◆ Problem details
Your answer should consist only of the records, copied exactly, with the images removed.

◆ Provided information
# # #

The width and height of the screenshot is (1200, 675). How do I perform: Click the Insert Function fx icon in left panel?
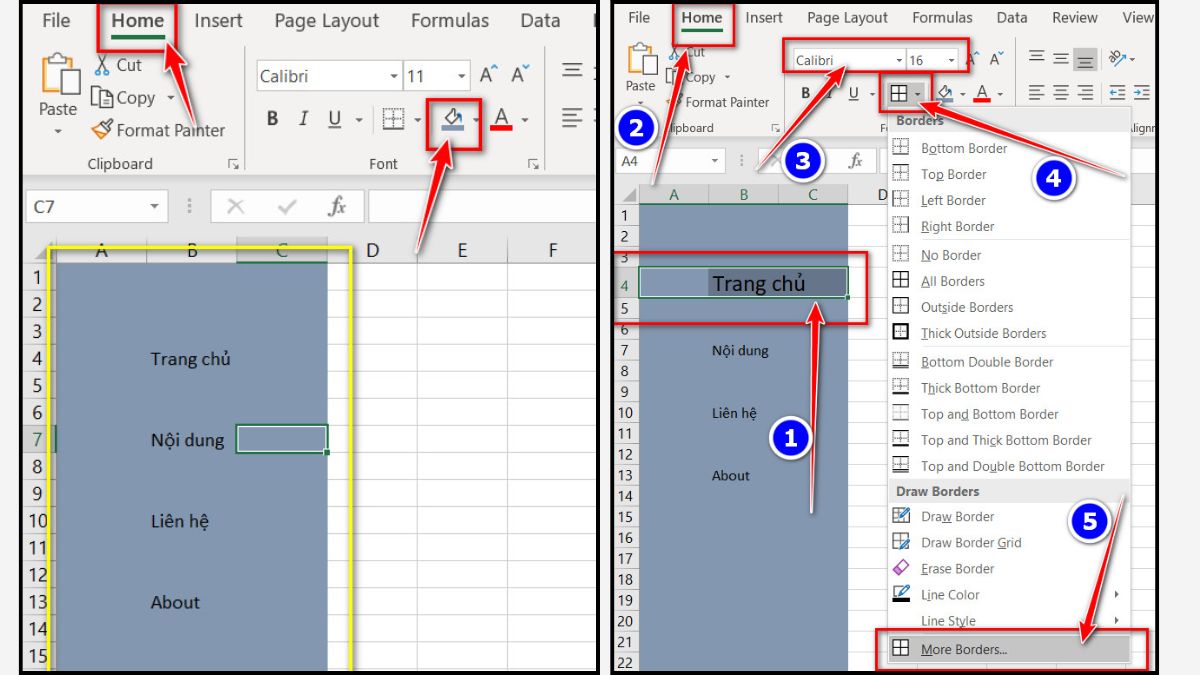(x=338, y=206)

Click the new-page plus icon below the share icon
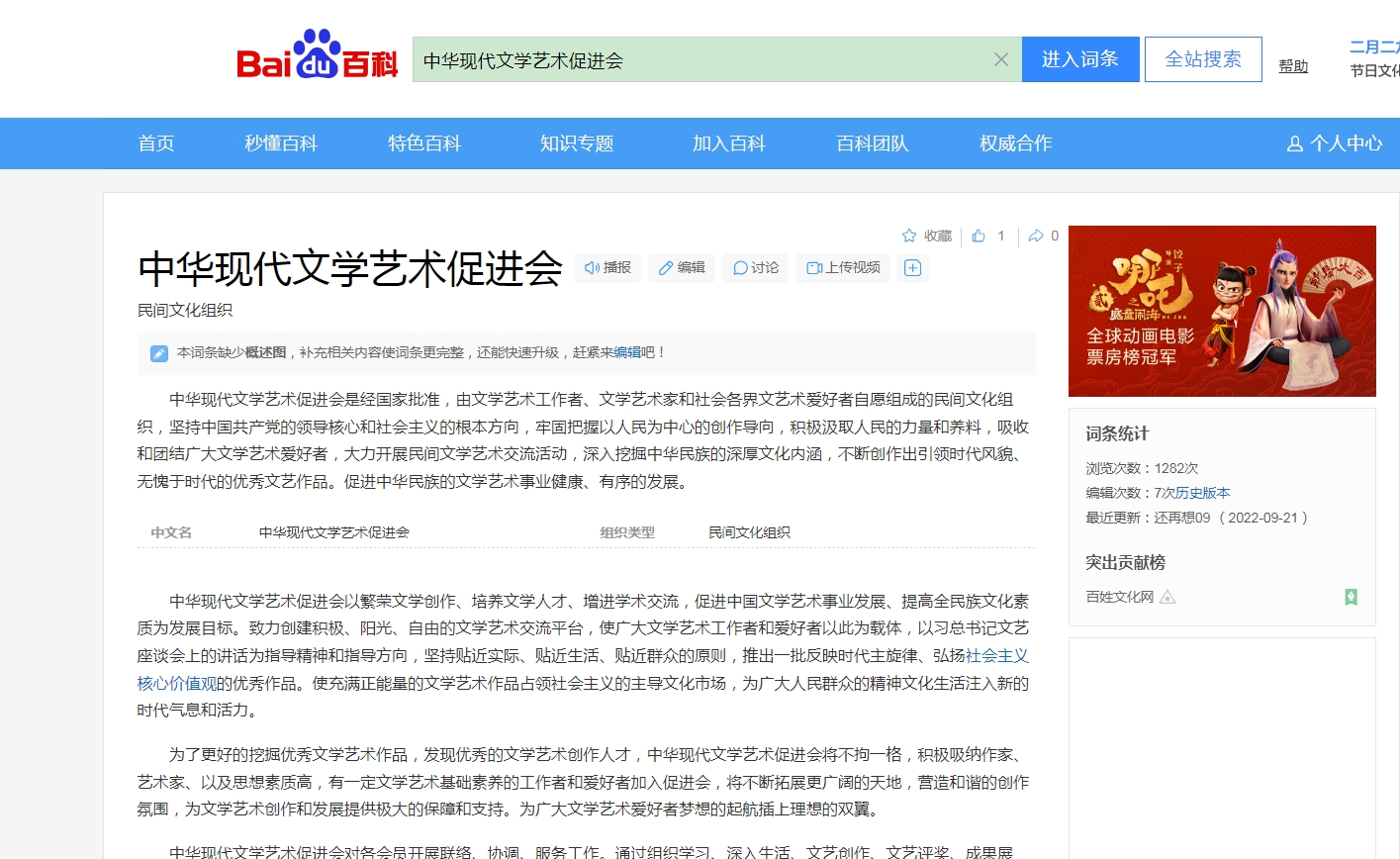912,267
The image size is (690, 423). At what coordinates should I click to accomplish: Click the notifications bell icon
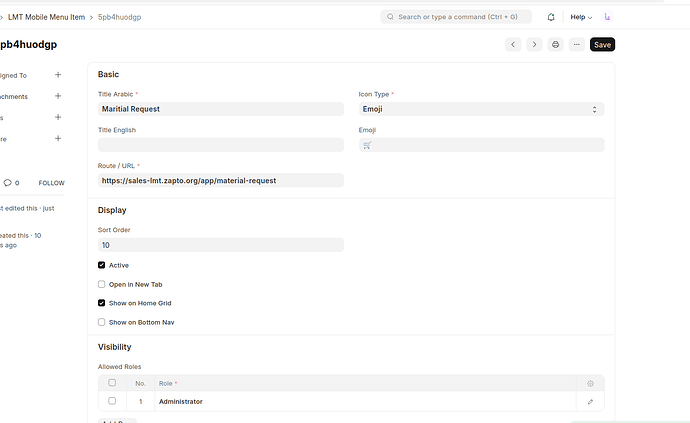point(551,17)
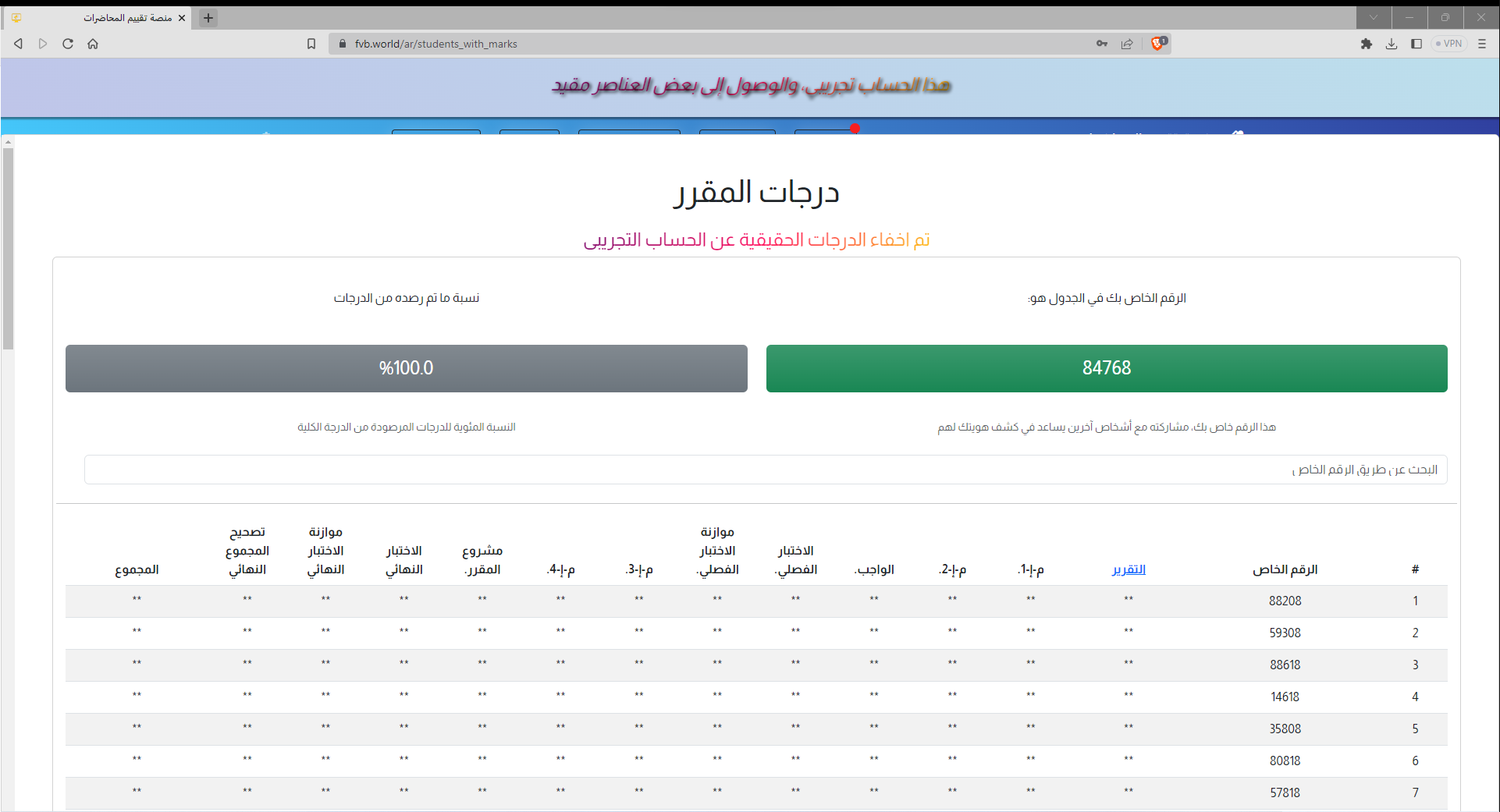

# # #

◆ Task result
The width and height of the screenshot is (1200, 675). How do I perform: Click the Insert Function fx icon in left panel?
(x=338, y=206)

Click the new-page plus icon below the share icon
912,267
The image size is (690, 423). At what coordinates should I click to accomplish: Click the notifications bell icon
point(551,17)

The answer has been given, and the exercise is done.